Pencarian

Spesialis Pembobol Rumah Kosong di Paser Ditangkap Saat Jual Laptop Curian, Kerugian Capai Rp 50 Juta

Rabu, 10 Juni 2026 • 23:26:02 WIB
Spesialis Pembobol Rumah Kosong di Paser Ditangkap Saat Jual Laptop Curian, Kerugian Capai Rp 50 Juta
Tersangka spesialis pembobol rumah kosong ditangkap di Tanah Grogot oleh Polres Paser.

BANTEN — Polres Paser akhirnya mengamankan pria berinisial S (34) yang diduga spesialis menyatroni rumah kosong di kawasan Desa Seniung Jaya, Kecamatan Paser Belengkong. Pelaku ditangkap tanpa perlawanan di sebuah bengkel sepeda motor di Tanah Grogot pada Selasa (9/6/2026) siang.
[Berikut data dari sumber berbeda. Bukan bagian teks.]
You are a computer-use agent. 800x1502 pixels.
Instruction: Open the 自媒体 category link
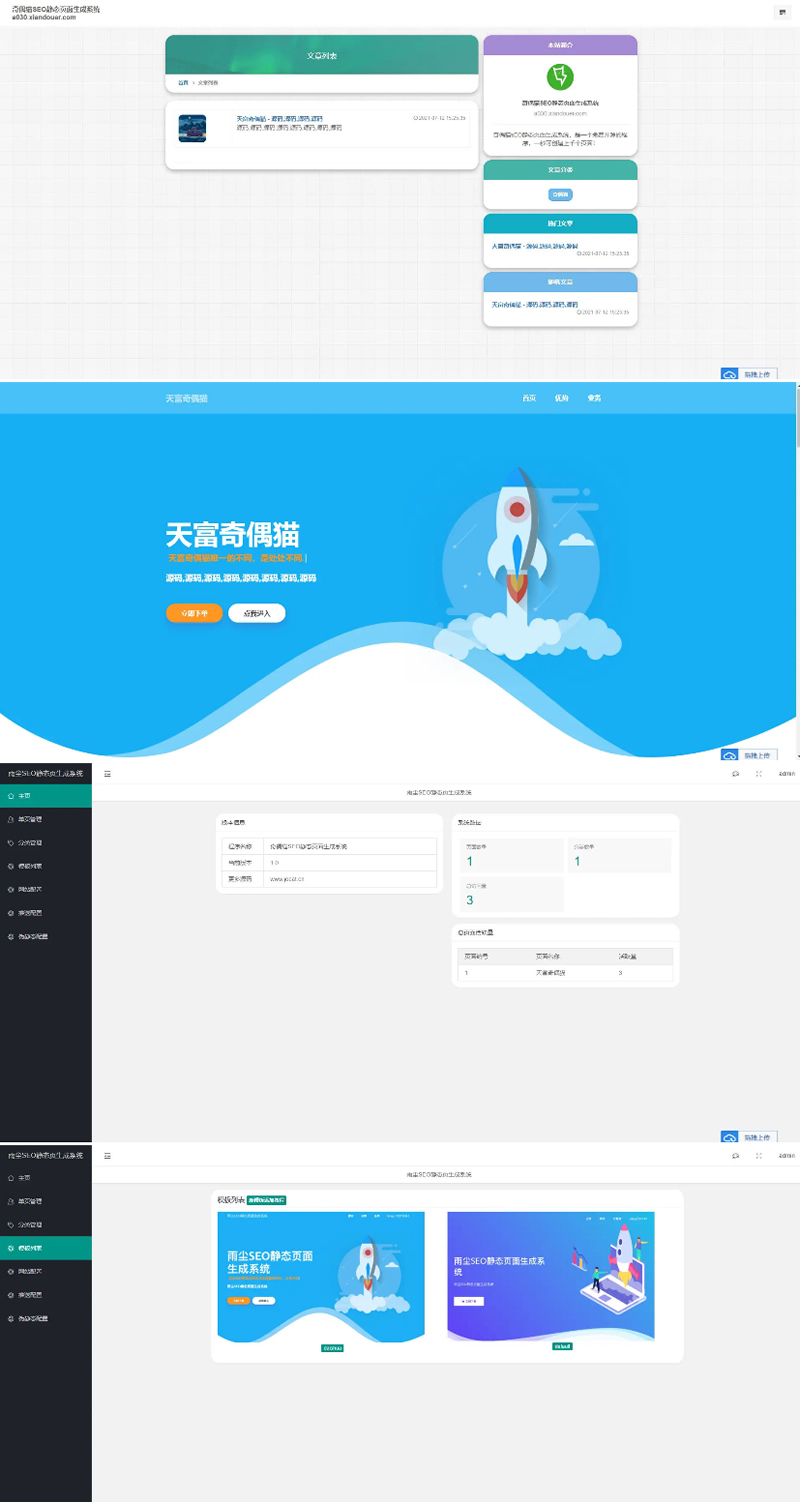[560, 194]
Modus dan Kronologi Pembobolan

Aksi pencurian terjadi pada Kamis (28/5/2026) siang. Korban baru sadar rumahnya dibobol setelah pulang dan menemukan kamar serta lemari pakaian dalam kondisi berantakan.

Pelaku masuk dengan mencongkel pintu menggunakan linggis besi. Barang berharga yang raib antara lain kalung, cincin, gelang emas, uang tunai, celengan, dan satu unit laptop Lenovo.

Barang Bukti dan Tersangka Diamankan

Dari tangan tersangka, polisi menyita perhiasan emas milik korban, uang tunai sisa hasil kejahatan Rp 2.827.000, dua unit laptop merek Lenovo dan Acer, serta linggis yang digunakan untuk membobol pintu.

"Tersangka S beserta seluruh barang bukti telah dijebloskan ke sel tahanan Mapolres," ujar Kasat Reskrim Polres Paser, AKP Yoshimata Judoningrat Surya Manggala, Rabu (10/6/2026).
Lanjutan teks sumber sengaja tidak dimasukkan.